Comme il n’y a pas suffisamment de patients atteints de maladies rares (MR) regroupés en un seul et même endroit, les données doivent être centralisées, intégrées et largement accessibles pour stimuler la recherche en MR permettant d’en identifier et d’en comprendre les gènes. Pour ce faire, une trousse d’outils stratégiques générale, pratique et fondée sur l’éthique comprendra un cadre de gouvernance des données en matière de consentement clinique et de partage des données génomiques au Canada. Le projet est financé dans le cadre de l’initiative Tous pour un qui a pour but d’améliorer la santé et le bien-être des Canadiennes et des Canadiens atteints de maladies génétiques graves en leur donnant accès à des diagnostics exacts et opportuns, basés sur la génomique. Les patients tireront profit de l’initiative Tous pour un tout en aidant d’autres personnes parce qu’ils partageront leurs données cliniques et génomiques, dans le contexte d’un système de santé à apprentissage. L’initiative jette les bases d’une médecine de précision au Canada.
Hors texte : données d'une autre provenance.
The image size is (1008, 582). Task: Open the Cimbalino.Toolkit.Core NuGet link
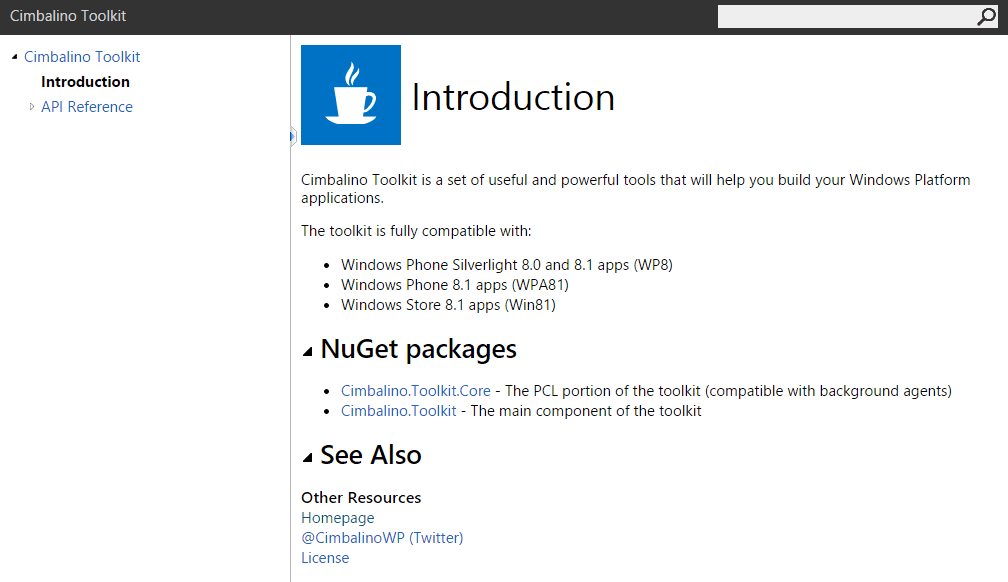click(415, 390)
L’élaboration des outils stratégiques de ce projet exigera une approche en trois volets : 1) l’évaluation de l’écosystème stratégique des maladies rares afin de cerner les points communs, les différences et les limites du partage interprovincial des données; 2) des activités de recherche de consensus afin de déterminer les besoins stratégiques du milieu de la recherche sur les maladies rares; et 3) l’élaboration d’un cadre global de gouvernance. Les ressources qui en découleront visent à être interexploitables et normalisées pour répondre aux besoins des différents sites cliniques et de recherche, aux fins d’approbation et d’utilisation lors de la mise en œuvre clinique, ainsi que dans les sites à venir.
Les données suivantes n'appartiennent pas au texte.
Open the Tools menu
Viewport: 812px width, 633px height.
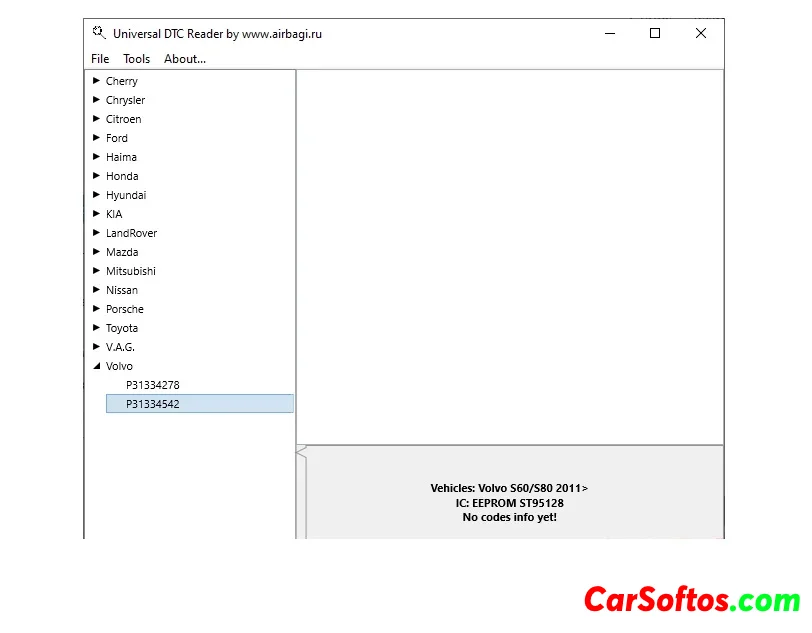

Volet de l’initiative Tous pour un de Génome Canada. Le cadre appuiera les projets et les établissements reliés qui participent à l’initiative Tous pour un et permettra des partenariats avec d’autres initiatives nationales. Bien qu’adaptés au milieu de la recherche clinique sur les maladies rares, les outils stratégiques développés dans le cadre de l’initiative Tous pour un peuvent être adaptés et utilisés comme modèles pour des maladies plus courantes, à mesure que la médecine de précision progresse.